La voiture s’engageait sur le pont ; il y avait une foule pressée, sous les parapluies, à la station des tramways ; elle croisa deux de ceux-ci qui se suivaient un peu plus loin, bondés et faisant chanter leur petite corne.

Il se produisit un encombrement autour d’une grande tapissière dont les chevaux étaient tombés sur le pavé glissant. Elle cria au cocher :

— Prenez bien garde !

Les choses extérieures s’emparaient peu à peu de son esprit fatigué. Elle faisait des efforts pour distinguer les voitures et les piétons, pantalons et jupes retroussés, comme si elle s’intéressait à quelque chose.

Au lieu de reprendre les quais, le cocher fila tout droit par la rue Royale, entre l’Hôtel de ville et le Musée municipal.

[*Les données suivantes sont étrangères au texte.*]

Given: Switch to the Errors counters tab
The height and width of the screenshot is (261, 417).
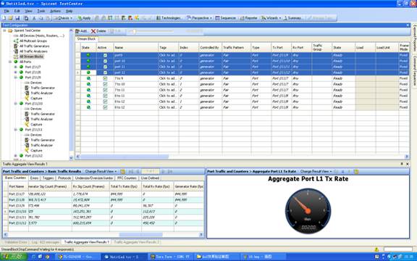Looking at the screenshot, I should point(34,178).
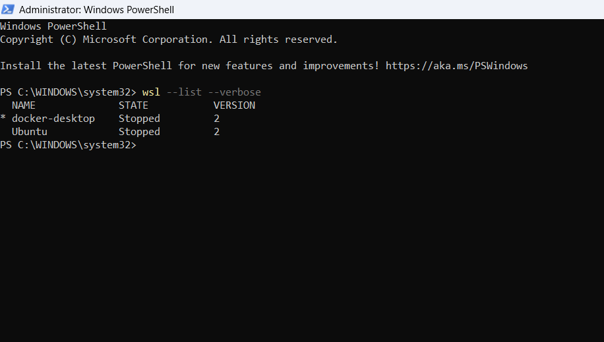Click the Microsoft Corporation copyright line
604x342 pixels.
pos(169,40)
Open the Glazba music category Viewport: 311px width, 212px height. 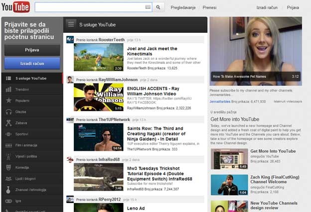(21, 112)
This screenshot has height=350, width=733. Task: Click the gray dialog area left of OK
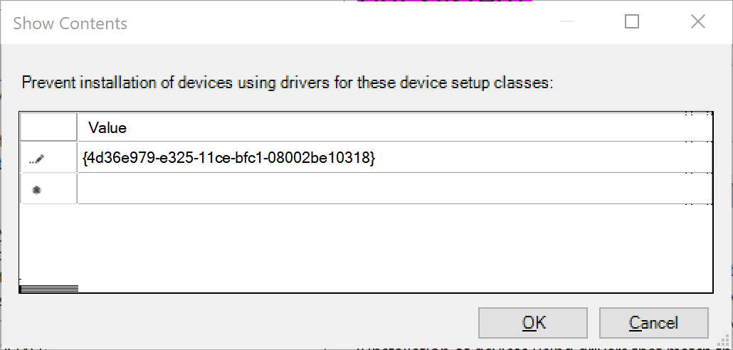(x=249, y=322)
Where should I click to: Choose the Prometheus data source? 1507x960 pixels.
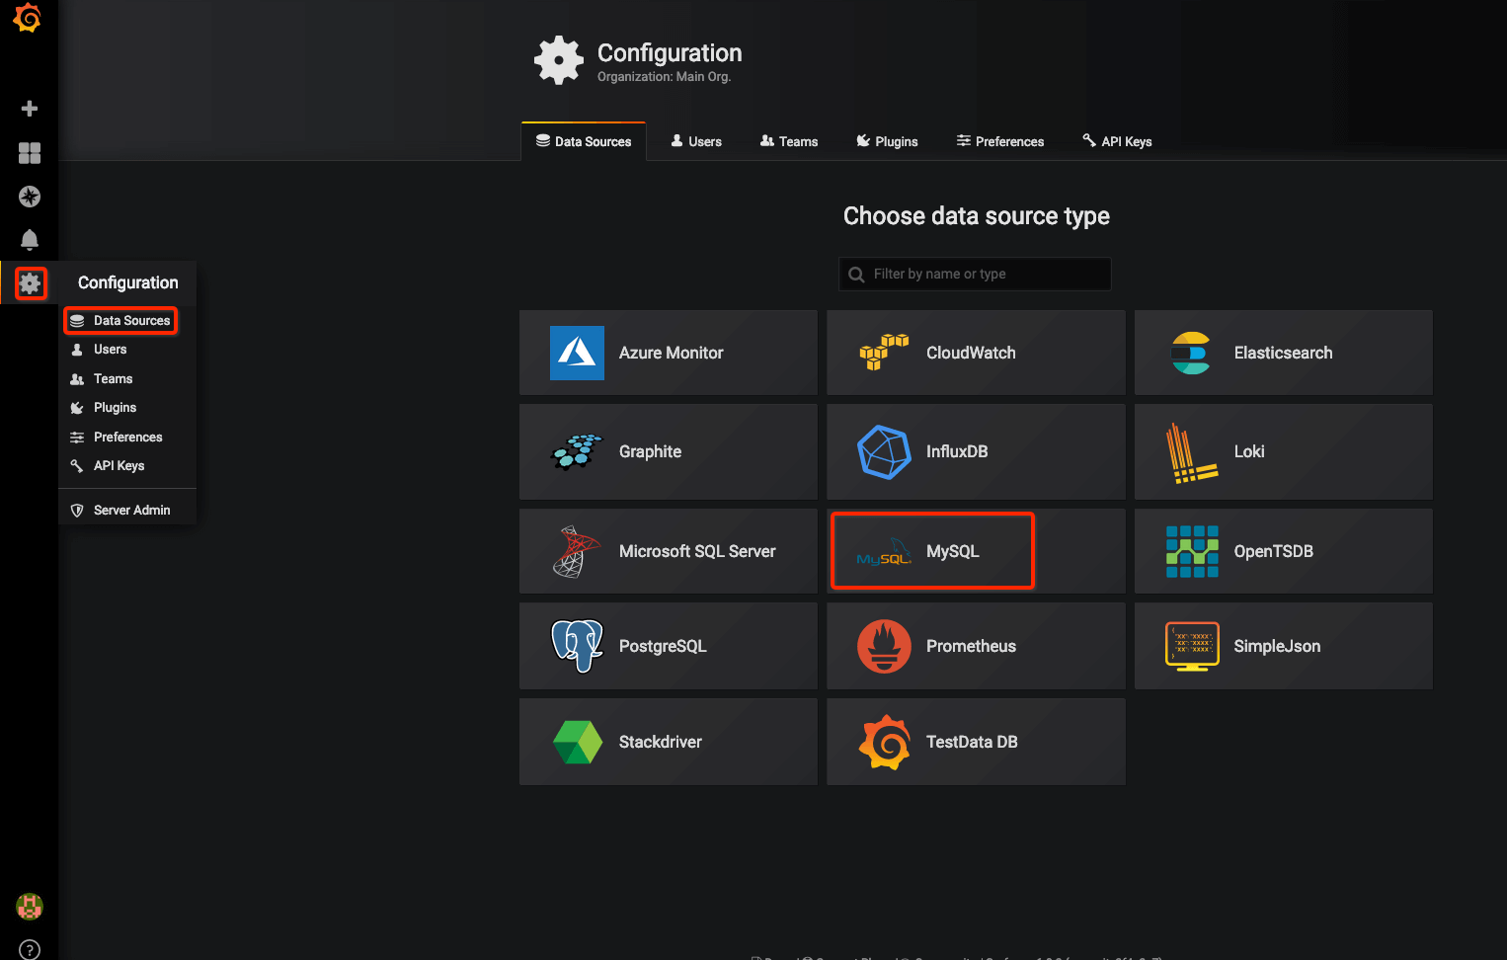coord(975,646)
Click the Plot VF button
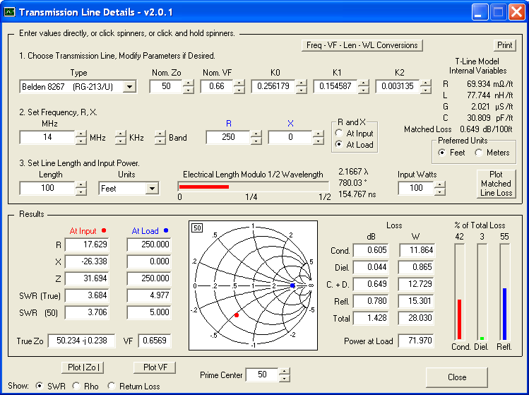The width and height of the screenshot is (529, 395). coord(154,367)
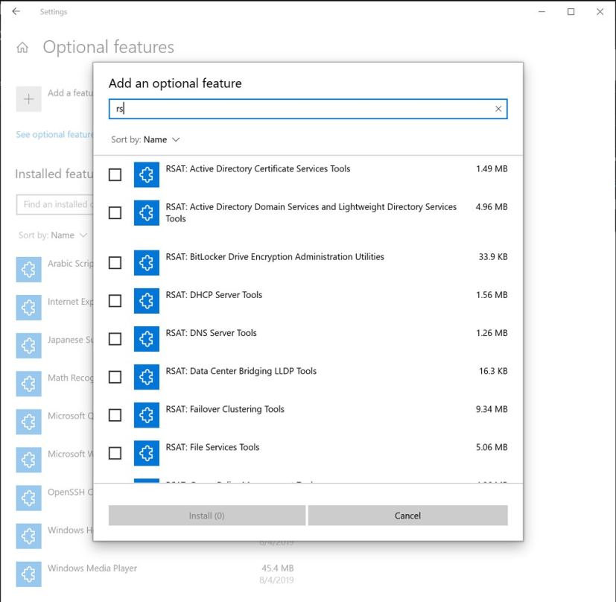Click the Cancel button
The height and width of the screenshot is (602, 616).
(x=408, y=515)
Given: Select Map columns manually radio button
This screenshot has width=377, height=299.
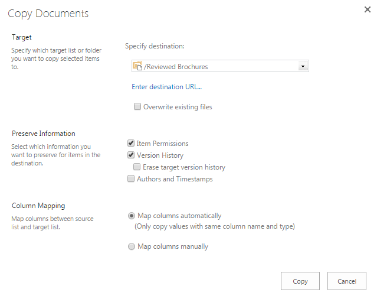Looking at the screenshot, I should (132, 246).
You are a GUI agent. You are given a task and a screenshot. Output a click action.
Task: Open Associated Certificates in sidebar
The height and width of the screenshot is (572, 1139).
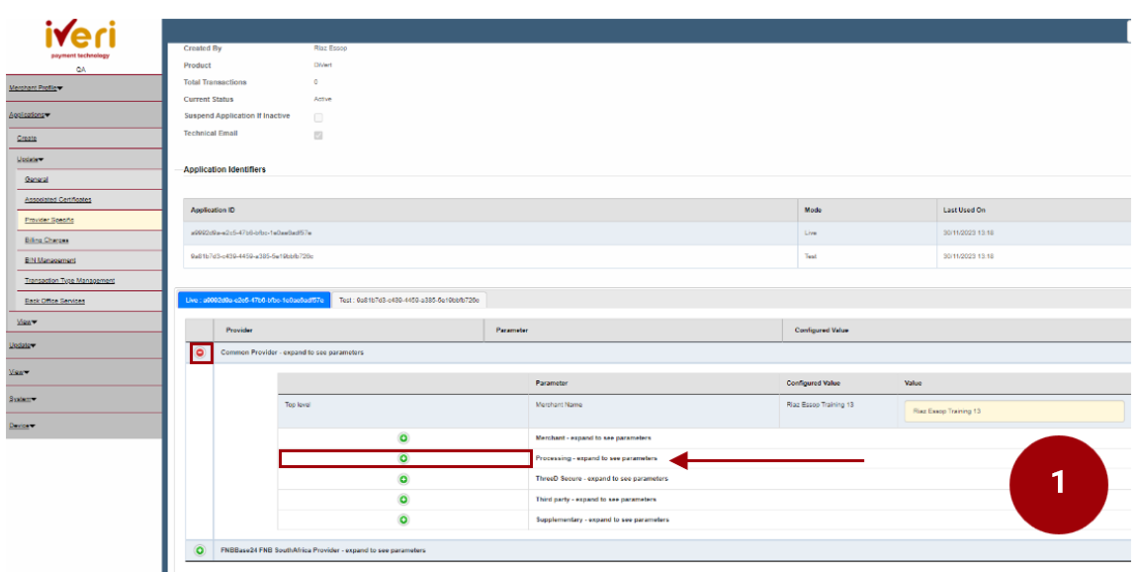coord(57,200)
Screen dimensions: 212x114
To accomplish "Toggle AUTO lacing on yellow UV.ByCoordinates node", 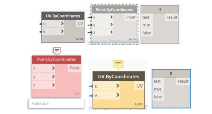I will click(139, 104).
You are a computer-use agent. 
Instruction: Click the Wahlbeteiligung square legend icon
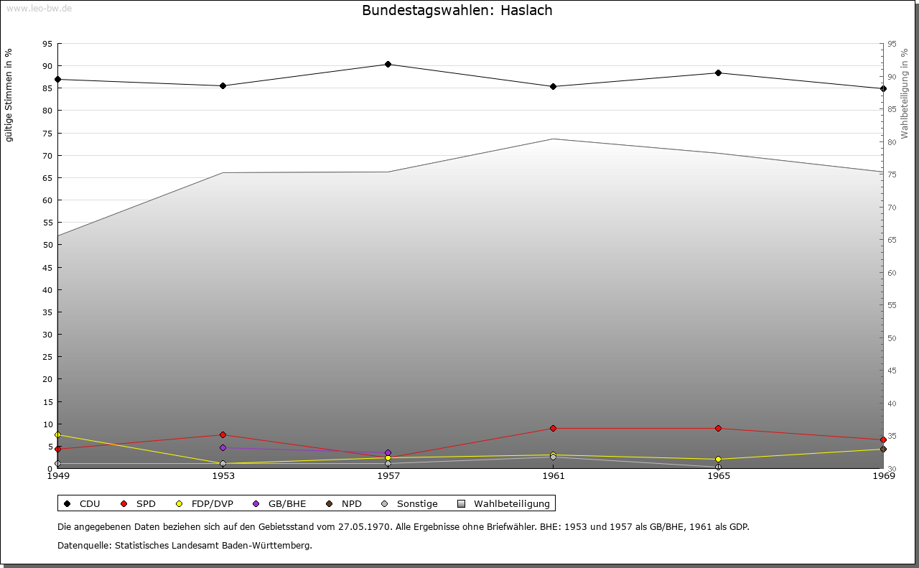(461, 503)
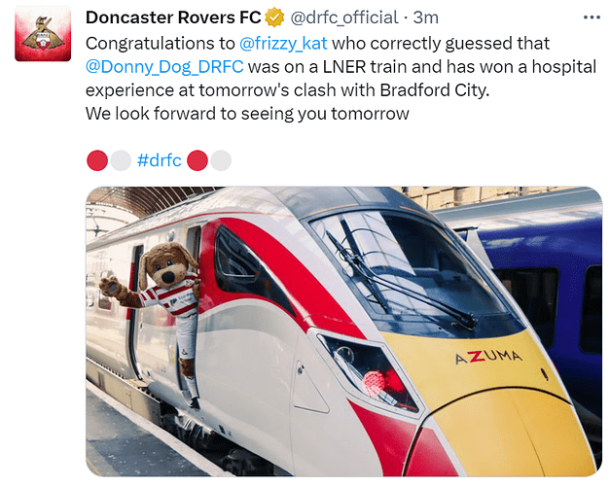610x486 pixels.
Task: Visit the @frizzy_kat mention
Action: [283, 43]
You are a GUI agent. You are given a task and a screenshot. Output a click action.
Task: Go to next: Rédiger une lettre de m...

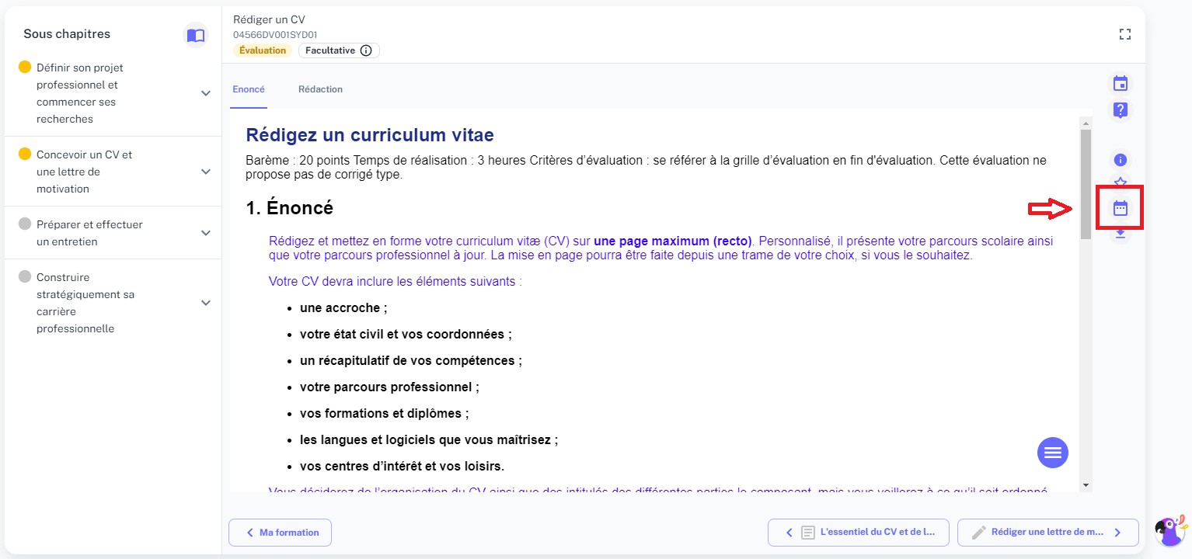pyautogui.click(x=1047, y=533)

Elle vit l’hôtel du Faisan ; elle reconnut Mlle Zélie qui apparaissait à l’intérieur de la pâtisserie, comme si elle avait le cou et la taille coupés par les étagères de verre. Elle lut, à haute voix, dans une hébétude de pensée, les grandes lettres d’or de « Mönick, chirurgien-dentiste américain ». Et en les répétant, elle se souvint qu’elle devait faire soigner Geneviève qui s’était plainte d’une dent. « Pauvre enfant ! dit-elle, pauvre petite enfant ! » Et par le moyen de sa nièce à qui elle se devait corps et âme, le sentiment de sa misère présente lui remonta tout entier.